ISTITUTO G. FALUSI
CONSIDERAZIONI SUL BILANCIO DELL’AZIENDA AL 31/12/2009.
Il Bilancio 2009 dell’Istituto Falusi si chiude con una perdita pari a 86.503,00 €, quindi, in presenza di perdite considerevoli, l’organo amministrativo del Falusi avrebbe dovuto mettere in evidenza tale situazione, presentare un piano per il superamento ed esplicitarlo nella Nota Integrativa.
Niente di tutto questo è dato rilevare dalla Nota Integrativa che, a nostro avviso, non riesce a proporre soluzioni interessanti e compiutamente fondate.
Analizzando il Bilancio e la Nota integrativa si rileva:
· Tra le immobilizzazioni finanziarie sono presenti titoli per 118.403,00 € che rappresentano un investimento aziendale in B.T.P. Non risulta comprensibile e non viene chiarito nella Nota Integrativa, come mai il Consiglio di Amministrazione mantenga tali titoli in Portafoglio quando l’Istituto presenta nel Bilancio debiti a breve, nei confronti delle Banche, pari a complessivi € 774.638,00 €. Debiti che sicuramente generano interessi passivi e oneri bancari molto più rilevanti rispetto agli interessi attivi maturati dai titoli!!
· Nell’attivo risultano Crediti a breve per 1.249.894,00 €, di importo notevolissimo ed anomalo a fronte di ricavi complessivi della gestione, pari a 3.925.214,00 € , di tale anomalia non viene data nessuna spiegazione, come non viene data spiegazione sulla reale esigibilità dei crediti e sui tempi di riscossione. Questo chiarimento, a nostro avviso, risulta doveroso e necessario essendo in presenza di Crediti e disponibilità liquide a breve per complessivi 1.294.967,00 € a fronte di debiti e passività a breve notevolmente superiori e pari a complessivi 1.578.826,00 €
· Nella Nota integrativa, alla pagina 6), viene rappresentato l’adeguamento
del valore nominale dei crediti mediante apposito Fondo Svalutazione Crediti
pari a complessivi 85.323,00 €. Di tale appostazione e relativo Fondo non
esiste traccia nel Bilancio. Dove è andata questa voce ?

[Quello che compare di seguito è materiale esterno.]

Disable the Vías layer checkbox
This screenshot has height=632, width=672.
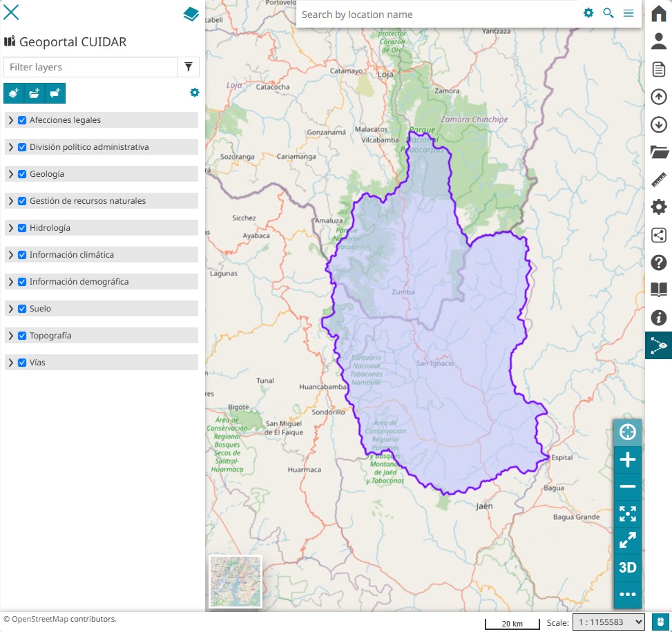[22, 363]
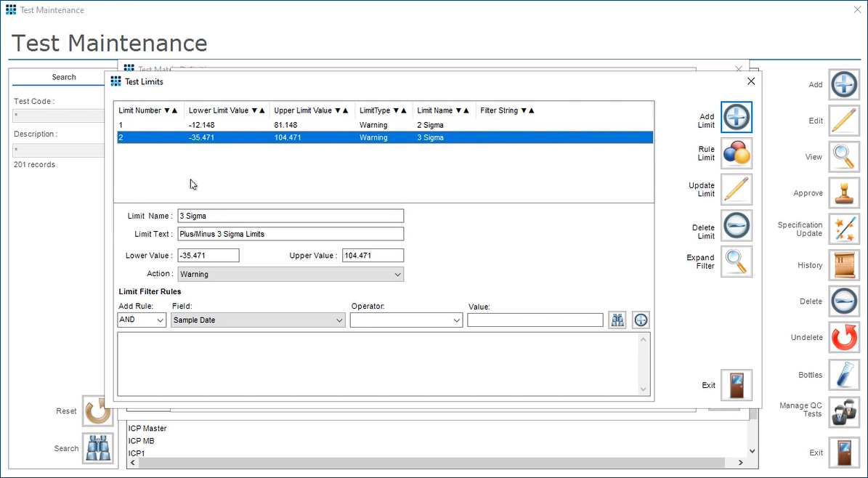
Task: Click the Undelete red arrow icon
Action: click(843, 337)
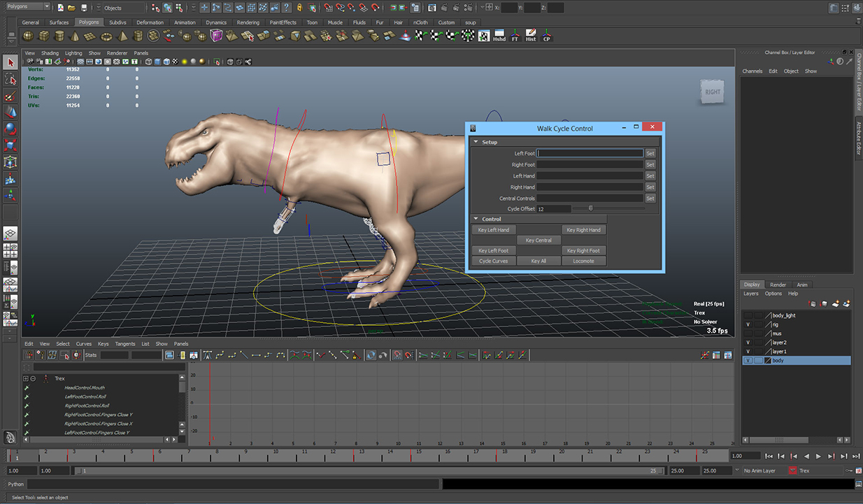Create a polygon sphere from the shelf
Screen dimensions: 863x504
tap(29, 36)
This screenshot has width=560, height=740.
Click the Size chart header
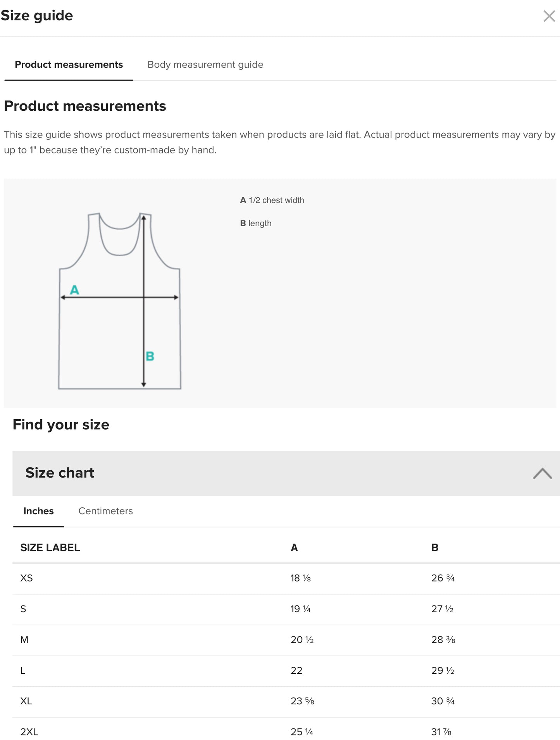(x=60, y=473)
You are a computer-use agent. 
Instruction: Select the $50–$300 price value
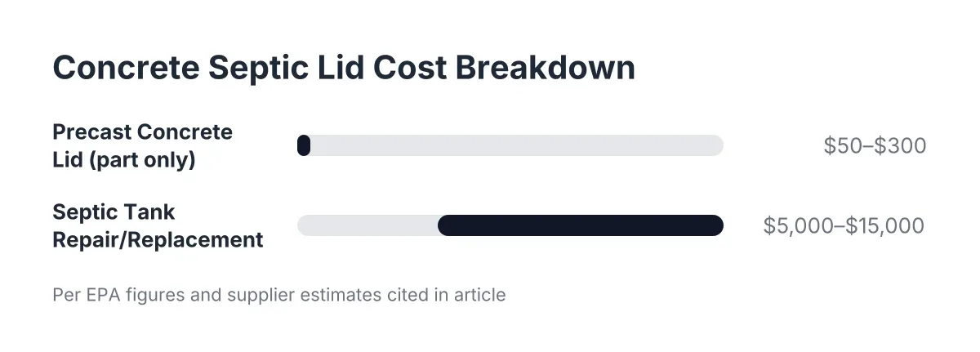tap(875, 146)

· Fondi Rischi ed oneri 45.499,00€ . Sono appostati nella voce “altri”, e non si comprende a cosa si riferiscono. Tale appostazione dovrebbe rappresentare il trattamento di Fine rapporto dei dipendenti al 31/12/2009, trattamento che dovrebbe essere rappresentato nella voce c) Fondo Trattamento fine rapporto lavoro subordinato, constituendo tale fondo un debito certo e non una passività potenziale ma non certa come rappresentato nel Fondo Rischi e oneri.
· Nel valore della produzione, al punto 5) sono stati indicati altri ricavi e proventi per 85.540,00 €, di cui 30.934,00 € relativi a sopravvenienze attive dal Fondo per rinnovi contrattuali. Tale appostazione, a nostro avviso, doveva essere indicata nella voce E) del conto economico tra i Proventi ed oneri straordinari.

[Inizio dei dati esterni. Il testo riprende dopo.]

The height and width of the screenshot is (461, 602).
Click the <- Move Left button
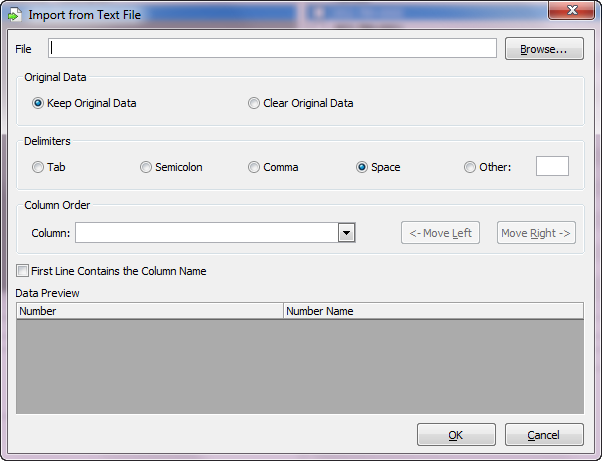[x=440, y=233]
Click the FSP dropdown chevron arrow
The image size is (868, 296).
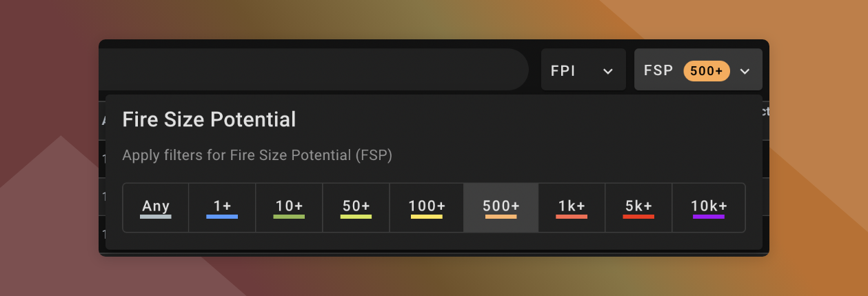745,71
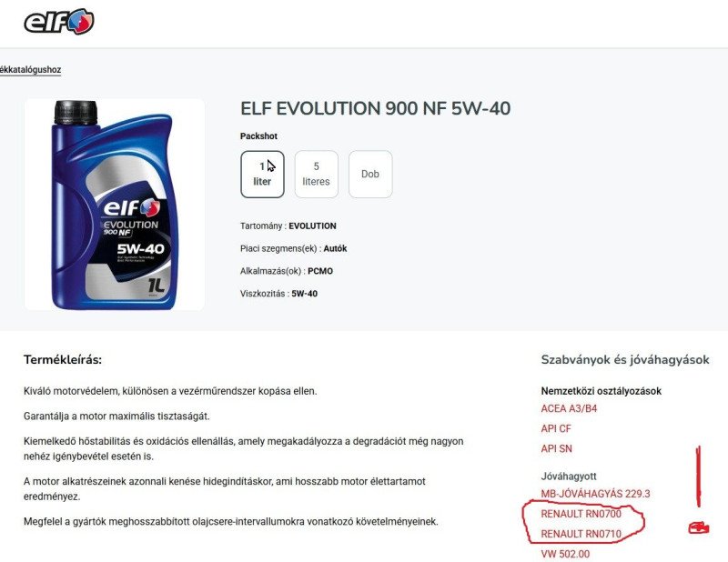The image size is (728, 562).
Task: Open the API SN classification link
Action: pyautogui.click(x=556, y=448)
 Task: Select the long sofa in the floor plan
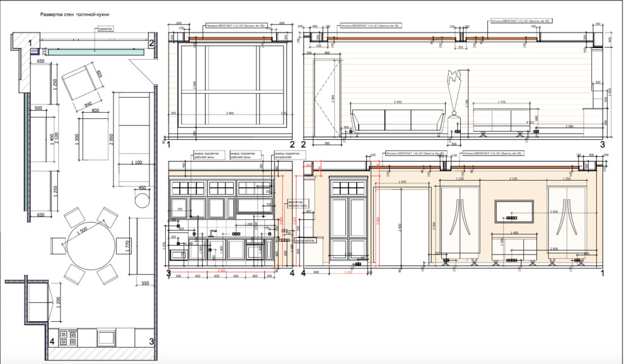pos(131,139)
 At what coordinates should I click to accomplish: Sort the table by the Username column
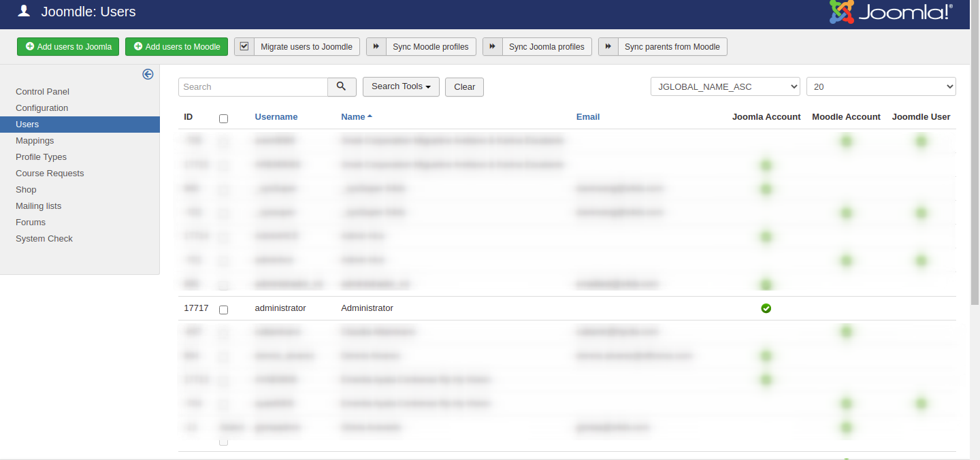[x=276, y=116]
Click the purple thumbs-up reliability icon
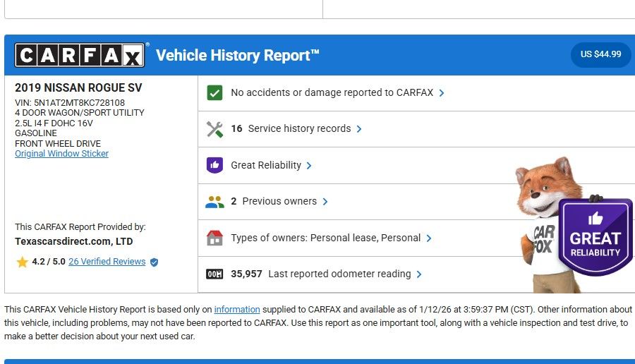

La corretta appostazione di tale voce, insieme alla donazione ricevuta per un valore di 82.000,00 €, dimostra la reale perdita di esercizio subita dall’istituto che non è di 86.503,00 €, bensì molto superiore e pari a 199.437,00 € e su tale effettivo valore della perdita il Consiglio avrebbe dovuto correttamente e compiutamente incentrare la relazione accompagnatoria al Bilancio di Esercizio.